Lebih jauh ia mengatakan, UU Pilkada sudah sangat layak untuk segera di revisi. Ridwan berharap semester pertama tahun 2016, revisi UU Pilkada itu sudah harus bisa diselesaikan. Hal itu dinilai penting sebagai dasar pertimbangan pelaksanaan Pilkada serentak tahun 2017 mendatang yang diperkirakan tahapannya sudah akan dimulai sekitar pertengahan tahun 2016 nanti.

Jika mengacu pada Pilkada serentak 9 Desember lalu, kata Ridwan, MK juga tercatat telah menerima sekitar 147 permohonan sengketa pilkada dari 132 daerah. Menurutnya, dari total 147 sengketa pilkada yang sudah masuk ke MK mayoritas akan gugur di tengah jalan karena terhadang Pasal 158 UU Pilkada yang mengatur tentang batas maksimal dua persen selisih perolehan suara.

"Pasal 158 UU Pilkada terkait batasan bagi para pasangan calon yang kalah dalam kontestasi pilkada 2015 ini kan juga dijadikan landasan hukum bagi MK dalam verifikasi gugatan pasangan calon nantinya. Menurut saya batas selisih suara dalam Pasal 158 ini salah satu yang harus di revisi. Karena ini akan menjadi momok yang akan memakan korban nantinya," jelasnya.

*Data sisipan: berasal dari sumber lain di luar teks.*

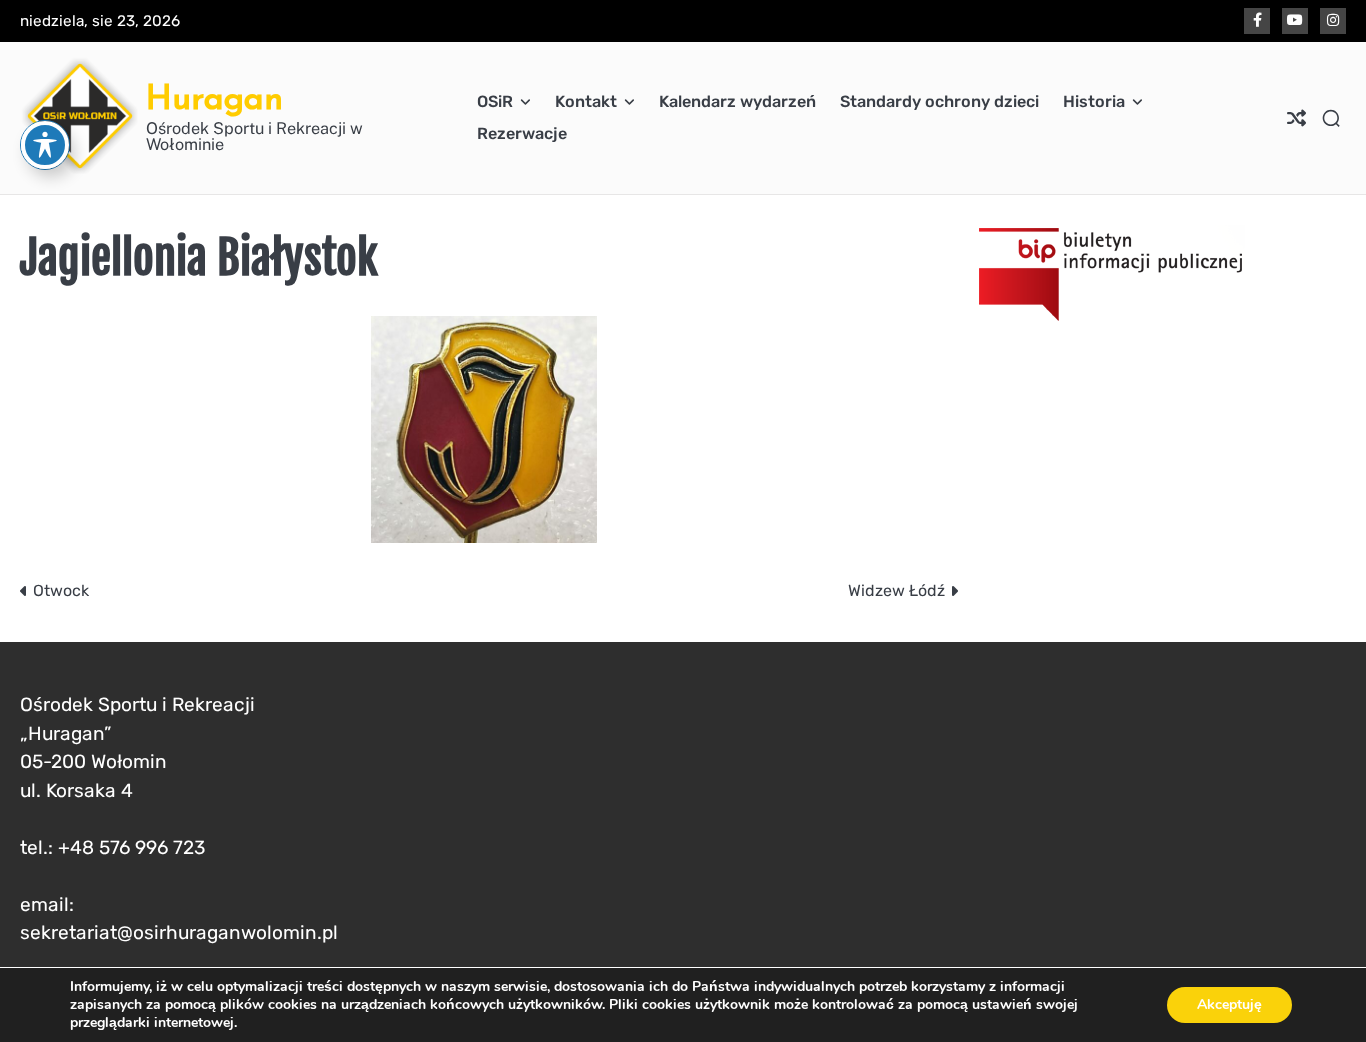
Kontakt (586, 101)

MEKANISME PENYELESAIAN PILKADA LEMAH - Anggota Carateker Komite Independen Pemantau Pemilu (KIPP) Engelbert Jojo Rohi mengatakan salah satu kelemahan UU Pilkada saat ini adalah tidak diaturnya mekanisme penyelesaian sengketa pilkada.

Ia menilai, peraturan yang ditetapkan oleh undang-undang saat ini kurang efektif. Akibatnya banyak pasangan calon malah mengajukan gugatan ke Pengadilan Tata usaha Negara (PTUN) terkait keputusan dalam proses pilkada.

Misalnya gugatan atas penganuliran salah satu pasangan calon peserta pilkada. Dalam kasus seperti di Fakfak dan Kalimantan Tengah, keputusan KPUD bisa dibatalkan PTUN. Putusan ini kemudian dibatalkan lagi oeh MA yang memenangkan pihak KPUD.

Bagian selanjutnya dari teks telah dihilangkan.